CTA says bus schedules to return to prepandemic levels, one month after train service returns

The CTA says bus schedules will return to prepandemic levels during the last full week of 2024, marking the fulfillment of the agency’s plan to restore service by the end of the year.

The additional bus service comes a month after the CTA said train schedules hit prepandemic levels, a vow CTA President Dorval Carter made to the Chicago City Council in early 2024 after schedule cuts and years of complaints about service, safety and conditions on transit.

But on both buses and trains, service could still look different on individual routes and at certain times of day or days of the week than it has in the past, as the CTA adjusts schedules to reflect changing ridership. The agency is measuring the return of service by total hours of service scheduled.

When new schedules take effect Sunday, 19 bus routes will have service added to the schedule, the CTA said. That includes routes such as the #4 Cottage Grove bus that runs from the Far South Side to downtown, the #56 Milwaukee route that runs through the Northwest Side and the #80 Irving Park bus on the North Side, along with several express routes to downtown.

Most routes will see additional weekday service scheduled, though five routes will also have schedules boosted on Saturdays and one route is scheduled for more Sunday service.

The CTA and Carter have tied lagging service to challenges hiring and retaining enough employees to operate buses and trains, and have long said adding back service depends on adding operators. In November, as the CTA restored rail service, the agency had slightly more bus operators than prepandemic, agency data shows. Rail operations staff had not yet returned to prepandemic levels, and were about 94% of 2019 numbers.

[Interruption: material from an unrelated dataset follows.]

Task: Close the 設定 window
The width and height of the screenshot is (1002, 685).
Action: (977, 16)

Restoring service has been a key concern for Carter, as complaints about the CTA mounted and a groundswell of politicians, including a majority of City Council members, called for Carter to resign. He blasted attacks against him as racist and unfair.

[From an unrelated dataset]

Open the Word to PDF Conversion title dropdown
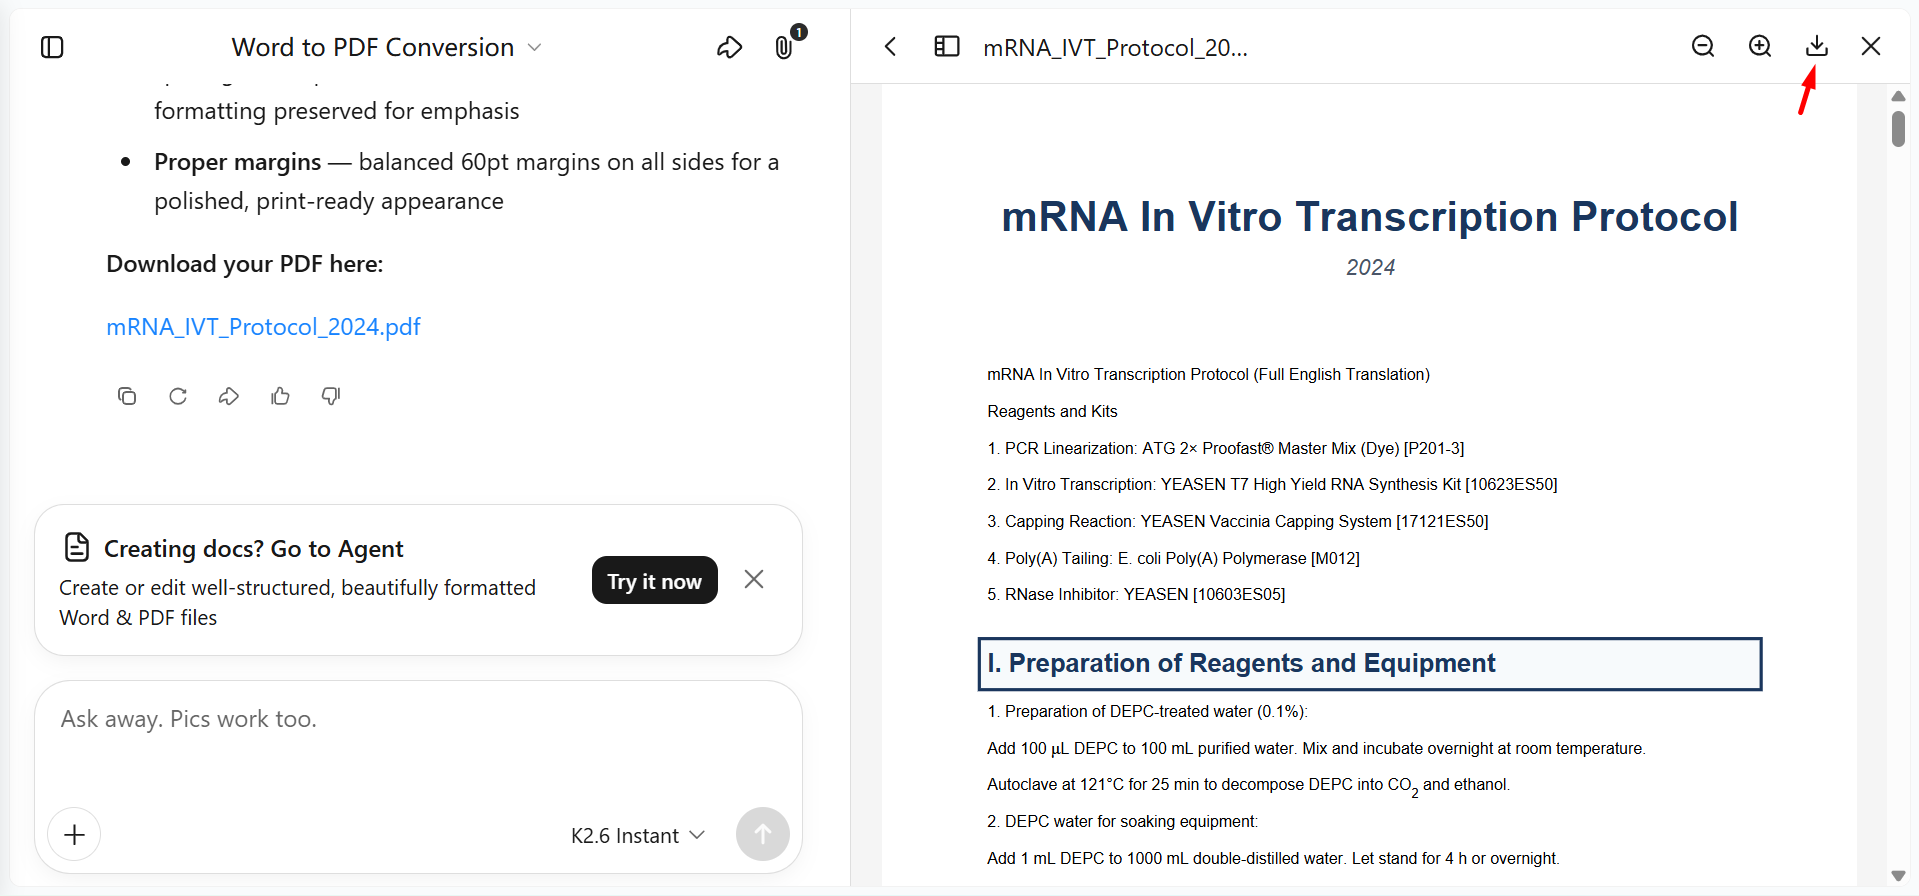 pos(386,47)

“Our ability to provide prepandemic service marks not a finish line but a milestone in providing the exceptional bus service our riders deserve,” Carter said in a statement Wednesday.

The agency’s 2025 budget includes plans to boost service above prepandemic levels.

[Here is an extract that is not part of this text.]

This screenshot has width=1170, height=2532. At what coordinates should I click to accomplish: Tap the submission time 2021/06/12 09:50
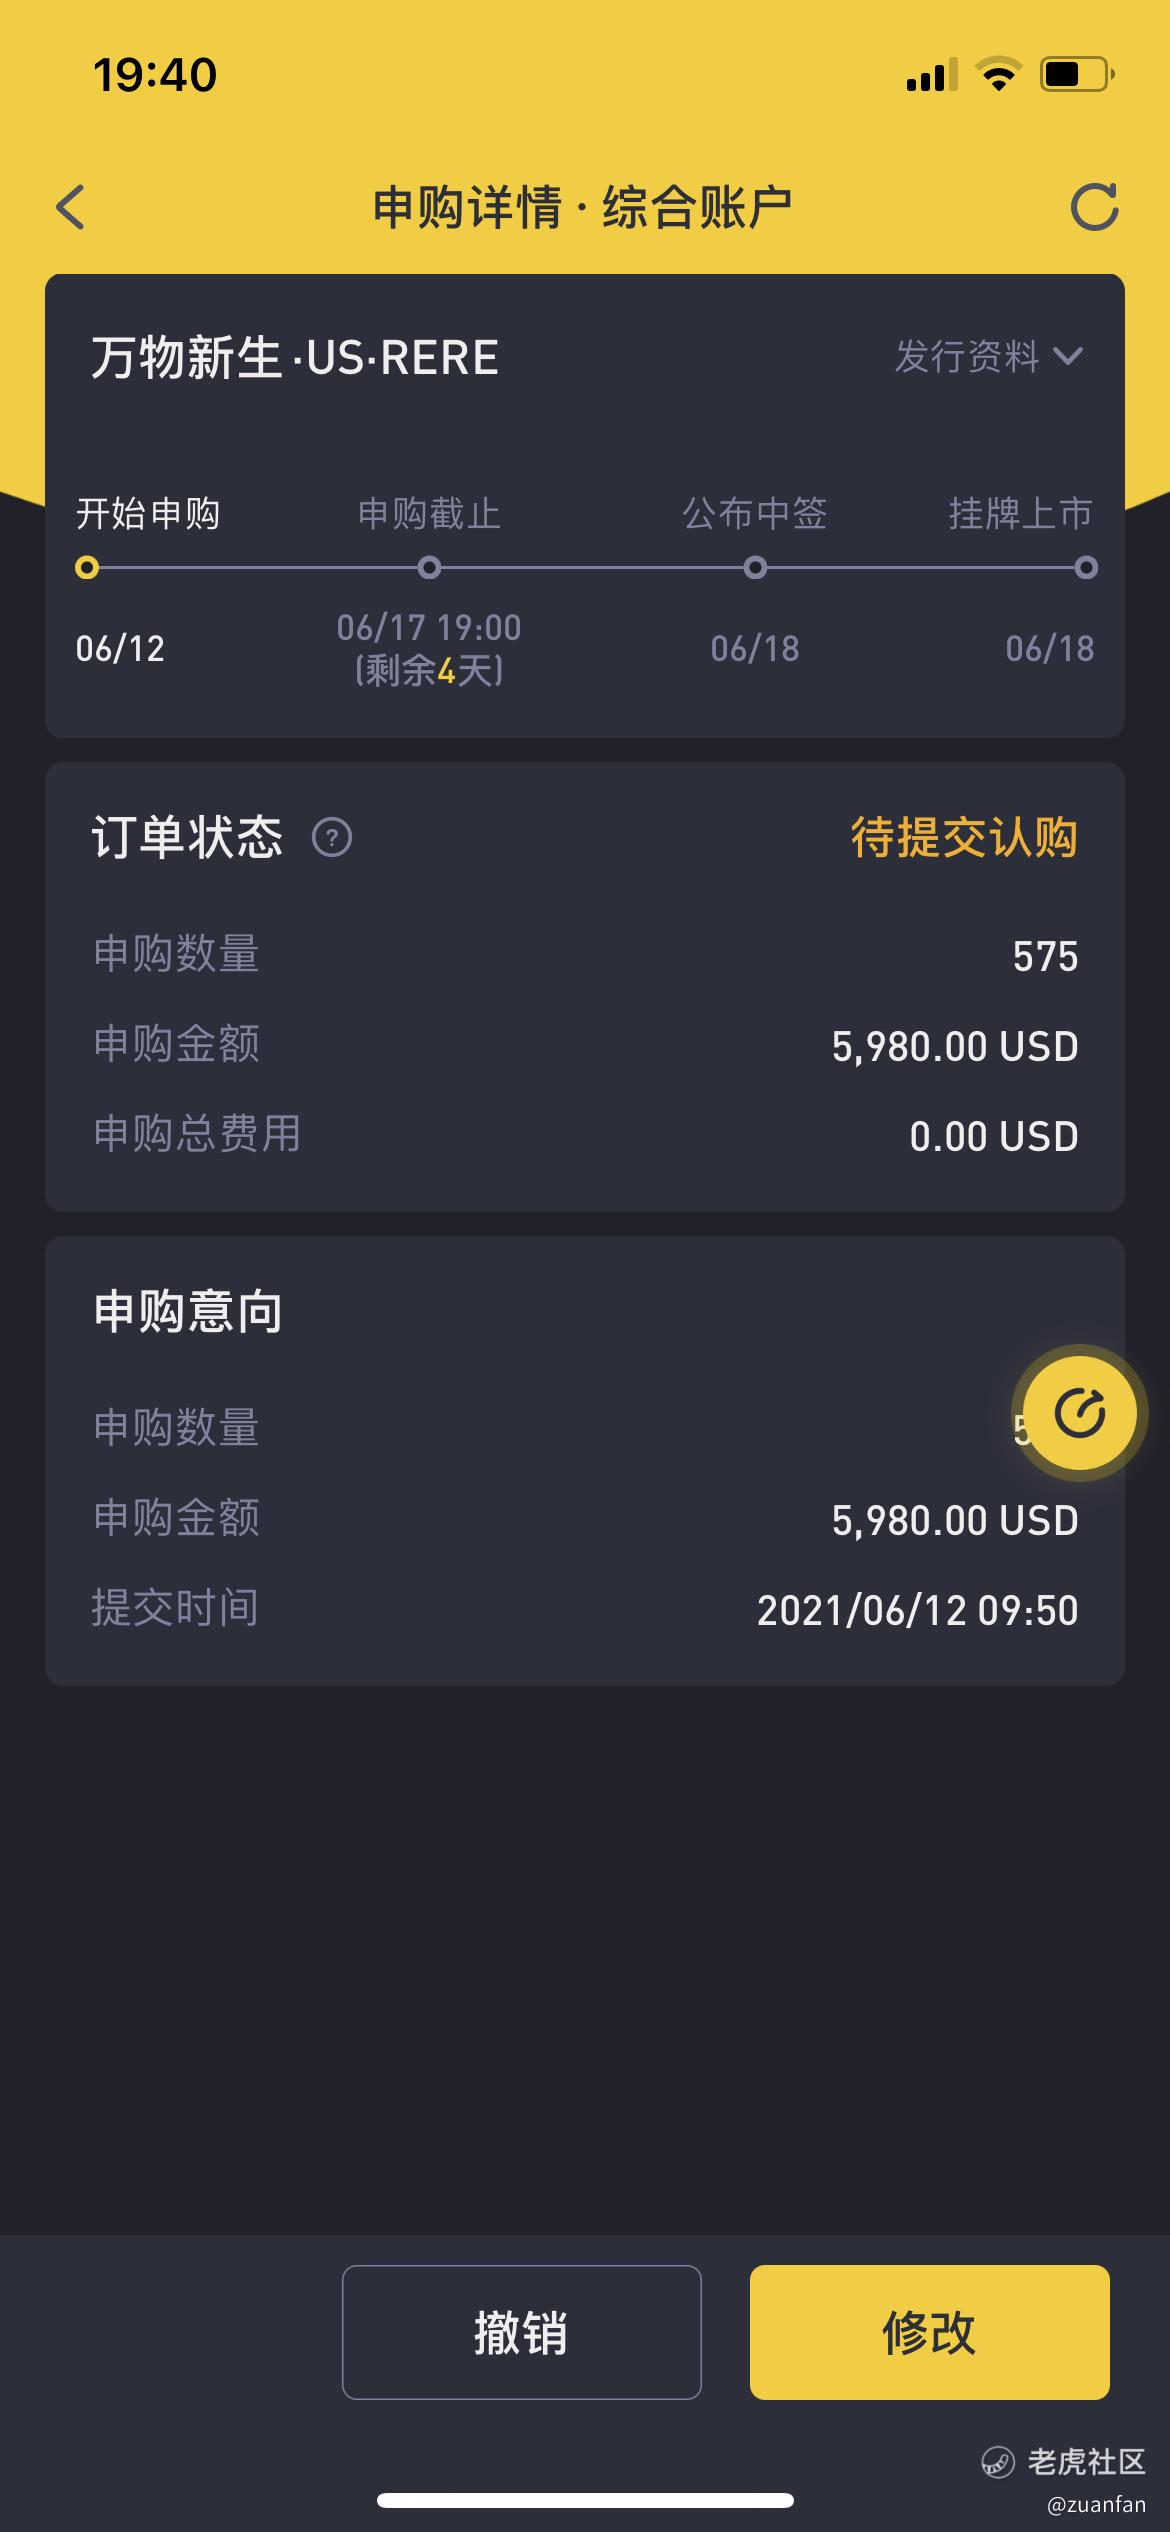point(917,1611)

Carter and the agency will continue to face other challenges. Agency leadership and the board have been grappling with the best way to address violent crime and the perception of personal safety.

Then there is the looming existential challenge of a regional fiscal cliff once federal pandemic aid dries up in 2026, which the Regional Transportation Authority now estimates could reach $771 million. Tied to the financial challenges is a bill pending in Springfield that would consolidate the CTA with the region’s other three transit agencies, a concept the heads of the agencies have pushed back against.

In the meantime, the CTA has added service back to bus routes throughout the year. Agency officials said ridership ticked up on routes that received more service, rising at least 14% through October, compared to a 10% increase in routes that did not get additional service.

But ridership has not yet reached prepandemic levels. In October, the most recent month of data available, bus ridership was at 80% of 2019 levels, and overall on both buses and trains CTA served 71% of prepandemic riders.